TASK STATEMENT:
Could you output the material below as a numbered list, omitting any blank lines?

DATA FOR THIS EXERCISE:
## BEGIN

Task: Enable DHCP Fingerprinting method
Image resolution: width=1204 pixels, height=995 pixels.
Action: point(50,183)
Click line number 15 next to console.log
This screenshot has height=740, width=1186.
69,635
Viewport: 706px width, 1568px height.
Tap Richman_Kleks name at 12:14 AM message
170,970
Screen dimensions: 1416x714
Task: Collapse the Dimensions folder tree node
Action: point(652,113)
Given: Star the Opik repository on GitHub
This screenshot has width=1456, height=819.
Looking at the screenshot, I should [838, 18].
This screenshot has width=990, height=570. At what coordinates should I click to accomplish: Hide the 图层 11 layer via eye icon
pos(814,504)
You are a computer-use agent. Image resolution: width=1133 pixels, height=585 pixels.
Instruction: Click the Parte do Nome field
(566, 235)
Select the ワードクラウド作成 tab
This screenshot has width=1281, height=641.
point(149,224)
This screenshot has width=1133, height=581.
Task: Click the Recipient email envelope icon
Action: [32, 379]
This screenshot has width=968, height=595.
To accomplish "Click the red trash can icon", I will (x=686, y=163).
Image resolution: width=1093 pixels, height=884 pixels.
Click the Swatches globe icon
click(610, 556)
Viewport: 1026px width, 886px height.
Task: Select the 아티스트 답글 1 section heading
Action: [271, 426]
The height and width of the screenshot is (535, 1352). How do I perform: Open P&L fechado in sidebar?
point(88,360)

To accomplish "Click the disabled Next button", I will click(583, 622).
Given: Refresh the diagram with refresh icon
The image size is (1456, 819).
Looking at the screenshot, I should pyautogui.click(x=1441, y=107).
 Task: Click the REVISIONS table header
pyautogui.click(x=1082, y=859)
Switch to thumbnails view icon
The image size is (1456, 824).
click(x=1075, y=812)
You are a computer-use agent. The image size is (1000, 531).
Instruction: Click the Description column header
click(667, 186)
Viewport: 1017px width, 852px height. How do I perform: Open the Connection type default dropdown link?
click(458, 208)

## END

RESPONSE BELOW:
1. Task: Enable DHCP Fingerprinting method
2. Image resolution: width=1204 pixels, height=995 pixels.
3. Action: point(50,183)
4. Click line number 15 next to console.log
5. This screenshot has height=740, width=1186.
6. 69,635
7. Viewport: 706px width, 1568px height.
8. Tap Richman_Kleks name at 12:14 AM message
9. 170,970
10. Screen dimensions: 1416x714
11. Task: Collapse the Dimensions folder tree node
12. Action: point(652,113)
13. Given: Star the Opik repository on GitHub
14. This screenshot has width=1456, height=819.
15. Looking at the screenshot, I should [838, 18].
16. This screenshot has width=990, height=570. At what coordinates should I click to accomplish: Hide the 图层 11 layer via eye icon
17. pos(814,504)
18. You are a computer-use agent. Image resolution: width=1133 pixels, height=585 pixels.
19. Instruction: Click the Parte do Nome field
20. (566, 235)
21. Select the ワードクラウド作成 tab
22. This screenshot has width=1281, height=641.
23. point(149,224)
24. This screenshot has width=1133, height=581.
25. Task: Click the Recipient email envelope icon
26. Action: [32, 379]
27. This screenshot has width=968, height=595.
28. To accomplish "Click the red trash can icon", I will (x=686, y=163).
29. Image resolution: width=1093 pixels, height=884 pixels.
30. Click the Swatches globe icon
31. click(610, 556)
32. Viewport: 1026px width, 886px height.
33. Task: Select the 아티스트 답글 1 section heading
34. Action: [271, 426]
35. The height and width of the screenshot is (535, 1352). How do I perform: Open P&L fechado in sidebar?
36. point(88,360)
37. To accomplish "Click the disabled Next button", I will click(583, 622).
38. Given: Refresh the diagram with refresh icon
39. The image size is (1456, 819).
40. Looking at the screenshot, I should pyautogui.click(x=1441, y=107).
41.  Task: Click the REVISIONS table header
42. pyautogui.click(x=1082, y=859)
43. Switch to thumbnails view icon
44. The image size is (1456, 824).
45. click(x=1075, y=812)
46. You are a computer-use agent. The image size is (1000, 531).
47. Instruction: Click the Description column header
48. click(667, 186)
49. Viewport: 1017px width, 852px height. How do I perform: Open the Connection type default dropdown link?
50. click(458, 208)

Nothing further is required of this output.